= Hair cloning =

Proposed technique to counter hair loss

Hair cloning, or hair multiplication, is a proposed technique to counter hair loss. The technology is in its early stages, but multiple groups have demonstrated pieces of the technology at a small scale, with a few in commercial development.

Scientists previously assumed that in the case of complete baldness, follicles are completely absent from the scalp, so they cannot be regenerated. However, the follicles are not entirely absent, as there are stem cells in the bald scalp from which the follicles naturally arise. The behavior of these follicles is suggested to be the result of progenitor cell deficiency in these areas.

The basic idea of hair cloning is that healthy follicle cells or dermal papillae can be extracted from the subject from areas that are not bald and are not suffering hair loss. They can be multiplied (cloned) by various culturing methods and the new cells can be injected back into the bald scalp, where they would produce healthy hair.

==Research==

===Early trials===
One of the first companies to begin experimenting with hair cloning was Intercytex. Intercytex tried to clone new hair follicles from the stem cells harvested from the back of the neck. They hoped that if they multiplied the follicles and then implanted them back in the scalp in the bald areas, they would be successful in regrowing the hair itself. In 2008, Intercytex interpreted that they failed in fully developing the hair cloning therapy and decided to discontinue all research.

The first time scientists were able to grow artificial hair follicles from stem cells was in 2010. Scientists at the Technische Universität Berlin in Germany, with Intercytex and several other research teams, took animal cells and created follicles by using them. As a result, they produced follicles "thinner than normal". They were able to clone one or two follicles from an extracted hair.

Aderans Research Institute, a Japanese company, worked on what they called the "Ji Gami" process, which involved the removal of a small strip of the scalp, which is broken down into individual follicular stem cells. After the extraction, these cells are cultured and injected back into the bald areas of the scalp. The trials continued in 2012. Aderans decided to discontinue the funding of its hair multiplication research in July 2013.

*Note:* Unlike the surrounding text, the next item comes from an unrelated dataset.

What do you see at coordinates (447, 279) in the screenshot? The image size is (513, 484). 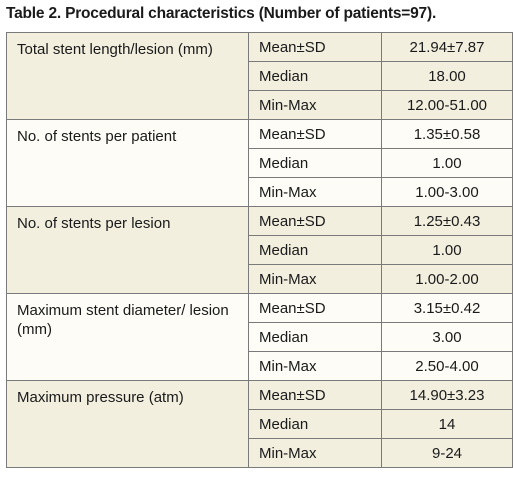 I see `stat-value: 1.00-2.00` at bounding box center [447, 279].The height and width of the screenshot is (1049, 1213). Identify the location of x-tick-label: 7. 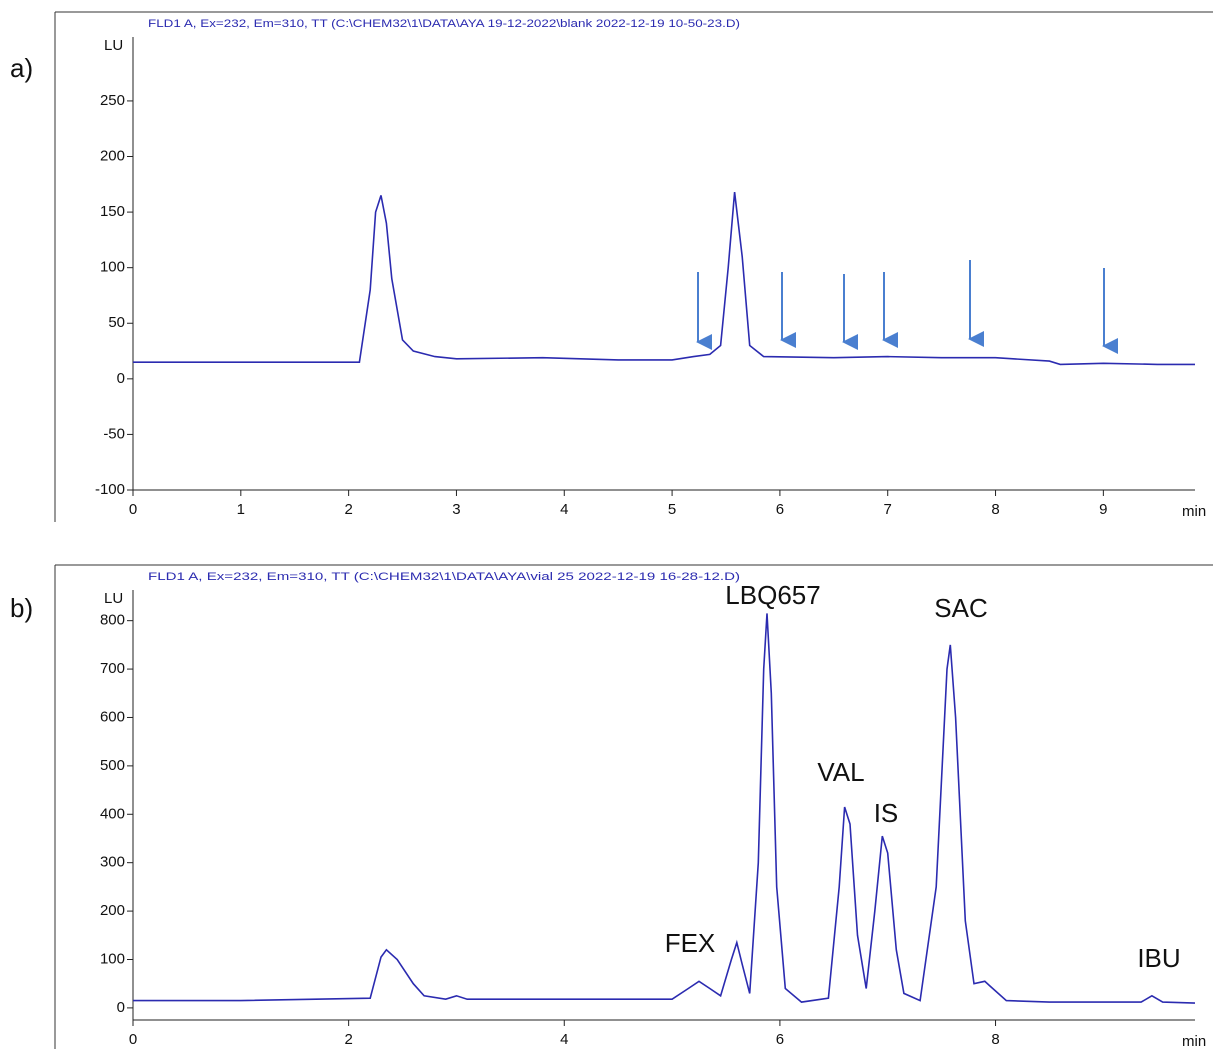
(888, 510).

===University of Pennsylvania===
In 2012, scientists from the University of Pennsylvania School of Medicine published their own findings regarding hair cloning. During their investigation, they found that non-bald and bald scalps have the same number of stem cells, but the progenitor cell number was significantly depleted in the case of the latter. Based on this, they concluded that it is not the absence of the stem cells that are responsible for hair loss but the unsuccessful activation of said cells.

=== Development ===
In 2015, initial trials for human hair were successful in generating new follicles, but the hairs grew in varying directions when implanted in lab mice.

In 2016, scientists in Japan announced they had successfully grown human skin in a lab. The skin was created using induced pluripotent stem cells, and when implanted in lab mice, the skin grew hairs successfully. The group has formed partnerships with Organ Technologies and Kyocera Corporation to commercially develop the research.

In July 2019, a researcher from San Diego–based Stemson Therapeutics, partnered with UCSD, successfully grew his own follicles on lab mice using iPSC-derived epithelial and dermal cell therapy. The hair was aligned properly with a 3D-printed biodegradable shaft. The hairs were permanent and regenerated naturally. Stemson therapeutics closed operations in December 2024.

In October 2022, researchers from the Japan-based Yokohama National University successfully cloned fully-grown hair follicles for the first time in history on lab mice.

In February 2026, Takashi Tsuji, a senior researcher at Riken and chairperson of OrganTech, and his team of researchers including Koh-ei Toyoshima, Miho Ogawa, and Ayako Tsuchiya discovered a key missing 3rd cell type for hair cloning (Identified as PDGFRα⁺ CD34⁺ Sca1⁺ mesenchymal) besides epithelial stem cells and dermal papilla cells. These cells from the dermal condensate region act like "cellular conductors", orchestrating the entire follicle formation process, enabling 100% efficient lab-grown hair follicles. These bioengineered follicles produced 3mm hair shafts and cycled naturally for 68 days when tested on lab mice.